-- WORK TO BE COMPLETED --
Every line of the material below in which "cell" shows up is to be located and copied.

☆ ☆ ☆

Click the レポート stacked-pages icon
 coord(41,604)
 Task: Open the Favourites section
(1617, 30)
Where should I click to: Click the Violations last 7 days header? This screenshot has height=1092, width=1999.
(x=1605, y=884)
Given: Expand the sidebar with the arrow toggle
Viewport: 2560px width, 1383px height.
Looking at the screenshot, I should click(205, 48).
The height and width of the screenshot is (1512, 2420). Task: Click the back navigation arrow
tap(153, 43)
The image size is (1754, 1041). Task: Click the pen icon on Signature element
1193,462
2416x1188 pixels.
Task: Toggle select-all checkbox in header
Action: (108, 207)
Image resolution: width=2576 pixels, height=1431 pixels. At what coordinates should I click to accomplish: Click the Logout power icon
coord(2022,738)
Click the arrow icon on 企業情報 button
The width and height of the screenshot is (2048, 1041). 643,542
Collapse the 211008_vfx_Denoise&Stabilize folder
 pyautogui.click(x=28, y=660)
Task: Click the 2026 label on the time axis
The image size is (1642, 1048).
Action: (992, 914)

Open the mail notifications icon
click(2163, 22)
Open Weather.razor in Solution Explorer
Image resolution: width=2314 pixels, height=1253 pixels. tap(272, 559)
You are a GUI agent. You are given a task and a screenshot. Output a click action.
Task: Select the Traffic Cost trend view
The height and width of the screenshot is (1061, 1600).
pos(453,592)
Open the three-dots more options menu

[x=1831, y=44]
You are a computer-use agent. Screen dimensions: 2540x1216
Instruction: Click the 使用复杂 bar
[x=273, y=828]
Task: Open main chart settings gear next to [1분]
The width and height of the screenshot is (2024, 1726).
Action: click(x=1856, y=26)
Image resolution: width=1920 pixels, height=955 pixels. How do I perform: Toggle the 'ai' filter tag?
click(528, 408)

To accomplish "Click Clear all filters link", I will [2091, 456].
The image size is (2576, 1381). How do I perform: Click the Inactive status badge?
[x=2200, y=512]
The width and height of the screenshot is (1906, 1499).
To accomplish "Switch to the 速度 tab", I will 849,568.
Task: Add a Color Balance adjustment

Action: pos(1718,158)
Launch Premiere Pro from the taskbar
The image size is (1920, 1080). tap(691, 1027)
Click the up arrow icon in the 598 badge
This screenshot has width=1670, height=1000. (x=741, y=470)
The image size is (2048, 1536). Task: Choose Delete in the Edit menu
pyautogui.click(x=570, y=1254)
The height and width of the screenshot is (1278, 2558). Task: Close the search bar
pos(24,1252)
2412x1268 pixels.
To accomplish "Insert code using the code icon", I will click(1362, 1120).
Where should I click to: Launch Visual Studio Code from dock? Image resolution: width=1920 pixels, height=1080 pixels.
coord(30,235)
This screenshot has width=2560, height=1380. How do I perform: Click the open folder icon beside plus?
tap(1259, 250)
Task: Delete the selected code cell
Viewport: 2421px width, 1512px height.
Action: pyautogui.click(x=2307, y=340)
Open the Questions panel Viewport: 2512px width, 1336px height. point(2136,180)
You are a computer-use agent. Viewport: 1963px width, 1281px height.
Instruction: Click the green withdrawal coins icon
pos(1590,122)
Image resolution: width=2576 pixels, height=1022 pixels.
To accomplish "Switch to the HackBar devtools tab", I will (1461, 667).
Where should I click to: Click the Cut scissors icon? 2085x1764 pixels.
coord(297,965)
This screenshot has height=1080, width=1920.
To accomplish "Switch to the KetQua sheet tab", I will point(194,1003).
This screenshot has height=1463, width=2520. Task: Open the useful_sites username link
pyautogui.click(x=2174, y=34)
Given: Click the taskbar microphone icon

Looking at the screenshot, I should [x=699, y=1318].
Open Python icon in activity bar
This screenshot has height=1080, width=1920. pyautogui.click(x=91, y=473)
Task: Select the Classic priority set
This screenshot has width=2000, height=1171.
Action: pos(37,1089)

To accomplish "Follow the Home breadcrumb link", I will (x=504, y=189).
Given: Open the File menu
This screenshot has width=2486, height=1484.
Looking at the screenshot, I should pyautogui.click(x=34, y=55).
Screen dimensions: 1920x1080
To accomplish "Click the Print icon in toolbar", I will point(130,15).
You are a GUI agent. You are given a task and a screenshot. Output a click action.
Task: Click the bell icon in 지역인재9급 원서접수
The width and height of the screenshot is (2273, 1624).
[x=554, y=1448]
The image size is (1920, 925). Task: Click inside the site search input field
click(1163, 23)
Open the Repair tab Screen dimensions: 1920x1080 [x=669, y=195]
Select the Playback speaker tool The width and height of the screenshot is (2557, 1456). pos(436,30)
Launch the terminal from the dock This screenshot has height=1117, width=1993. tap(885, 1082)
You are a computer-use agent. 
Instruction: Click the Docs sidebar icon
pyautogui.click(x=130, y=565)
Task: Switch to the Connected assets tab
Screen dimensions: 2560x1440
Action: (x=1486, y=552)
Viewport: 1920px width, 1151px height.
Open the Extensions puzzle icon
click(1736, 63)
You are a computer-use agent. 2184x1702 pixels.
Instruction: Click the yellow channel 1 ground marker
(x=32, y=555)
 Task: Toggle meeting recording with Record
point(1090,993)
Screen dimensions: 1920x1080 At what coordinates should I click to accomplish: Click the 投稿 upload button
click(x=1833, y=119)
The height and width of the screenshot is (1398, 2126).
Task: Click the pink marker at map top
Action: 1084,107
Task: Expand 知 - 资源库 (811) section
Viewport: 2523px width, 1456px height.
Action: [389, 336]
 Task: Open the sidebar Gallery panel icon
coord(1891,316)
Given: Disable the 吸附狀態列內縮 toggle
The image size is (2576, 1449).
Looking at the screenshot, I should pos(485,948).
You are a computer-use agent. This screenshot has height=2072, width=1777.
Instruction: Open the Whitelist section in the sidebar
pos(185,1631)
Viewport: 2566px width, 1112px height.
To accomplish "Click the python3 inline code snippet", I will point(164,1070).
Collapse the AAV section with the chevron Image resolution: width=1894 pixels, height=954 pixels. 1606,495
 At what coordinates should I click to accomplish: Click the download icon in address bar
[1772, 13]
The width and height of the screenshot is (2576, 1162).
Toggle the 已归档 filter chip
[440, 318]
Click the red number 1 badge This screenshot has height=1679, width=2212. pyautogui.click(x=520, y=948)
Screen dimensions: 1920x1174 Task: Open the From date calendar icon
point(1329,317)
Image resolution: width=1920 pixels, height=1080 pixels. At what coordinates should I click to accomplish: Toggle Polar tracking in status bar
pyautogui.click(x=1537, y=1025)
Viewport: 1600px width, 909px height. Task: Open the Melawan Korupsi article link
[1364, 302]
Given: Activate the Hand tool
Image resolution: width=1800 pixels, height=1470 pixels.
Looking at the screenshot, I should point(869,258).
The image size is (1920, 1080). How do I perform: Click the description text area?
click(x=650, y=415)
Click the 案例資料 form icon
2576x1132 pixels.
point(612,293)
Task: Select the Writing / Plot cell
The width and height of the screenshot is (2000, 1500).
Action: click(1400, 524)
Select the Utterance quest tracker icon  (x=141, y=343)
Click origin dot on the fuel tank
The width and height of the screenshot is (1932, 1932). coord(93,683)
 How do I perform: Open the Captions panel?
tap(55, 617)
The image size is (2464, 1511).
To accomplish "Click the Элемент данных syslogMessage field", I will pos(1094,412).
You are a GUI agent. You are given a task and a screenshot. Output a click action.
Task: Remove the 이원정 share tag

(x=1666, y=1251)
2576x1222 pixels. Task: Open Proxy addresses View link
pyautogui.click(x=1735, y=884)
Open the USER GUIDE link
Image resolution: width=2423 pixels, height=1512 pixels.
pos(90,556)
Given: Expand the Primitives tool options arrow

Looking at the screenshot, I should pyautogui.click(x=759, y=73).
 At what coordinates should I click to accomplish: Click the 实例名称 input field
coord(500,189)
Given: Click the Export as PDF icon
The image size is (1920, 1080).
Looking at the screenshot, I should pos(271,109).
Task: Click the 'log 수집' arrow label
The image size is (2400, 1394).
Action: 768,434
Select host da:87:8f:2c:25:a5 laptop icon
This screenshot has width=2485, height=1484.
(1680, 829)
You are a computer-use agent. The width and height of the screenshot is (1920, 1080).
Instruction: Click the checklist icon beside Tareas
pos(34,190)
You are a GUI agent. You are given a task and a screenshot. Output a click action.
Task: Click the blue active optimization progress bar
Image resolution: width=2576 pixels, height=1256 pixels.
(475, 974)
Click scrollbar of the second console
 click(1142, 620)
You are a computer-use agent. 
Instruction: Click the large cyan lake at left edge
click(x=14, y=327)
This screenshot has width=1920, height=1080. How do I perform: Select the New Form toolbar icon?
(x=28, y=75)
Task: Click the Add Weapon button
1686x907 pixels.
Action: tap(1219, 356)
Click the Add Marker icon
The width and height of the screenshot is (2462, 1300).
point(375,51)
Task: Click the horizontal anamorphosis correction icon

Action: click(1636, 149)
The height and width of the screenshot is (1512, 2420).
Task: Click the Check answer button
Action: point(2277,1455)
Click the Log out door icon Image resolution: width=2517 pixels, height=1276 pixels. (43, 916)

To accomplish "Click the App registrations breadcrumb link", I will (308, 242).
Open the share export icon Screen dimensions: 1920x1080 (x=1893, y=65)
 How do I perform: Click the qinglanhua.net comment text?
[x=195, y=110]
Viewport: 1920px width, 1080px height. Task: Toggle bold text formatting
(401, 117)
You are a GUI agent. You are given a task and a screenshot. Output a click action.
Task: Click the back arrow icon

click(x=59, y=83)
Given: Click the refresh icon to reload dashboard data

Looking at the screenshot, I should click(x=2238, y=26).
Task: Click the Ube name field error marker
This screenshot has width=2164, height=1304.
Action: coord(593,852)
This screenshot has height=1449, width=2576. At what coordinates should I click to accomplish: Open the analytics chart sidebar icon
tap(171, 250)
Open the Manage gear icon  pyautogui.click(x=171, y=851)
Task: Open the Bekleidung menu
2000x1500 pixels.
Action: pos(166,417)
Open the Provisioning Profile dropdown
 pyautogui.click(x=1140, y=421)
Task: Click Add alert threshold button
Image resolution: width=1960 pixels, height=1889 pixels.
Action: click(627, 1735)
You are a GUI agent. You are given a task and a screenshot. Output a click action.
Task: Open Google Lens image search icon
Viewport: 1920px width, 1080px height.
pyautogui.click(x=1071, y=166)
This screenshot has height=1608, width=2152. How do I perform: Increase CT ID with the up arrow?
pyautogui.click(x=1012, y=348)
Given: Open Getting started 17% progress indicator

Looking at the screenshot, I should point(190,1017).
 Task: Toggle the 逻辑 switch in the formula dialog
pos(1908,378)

☆ ☆ ☆

-- SOLUTION --
Task: Delete the selected code cell
Task: Select the Writing / Plot cell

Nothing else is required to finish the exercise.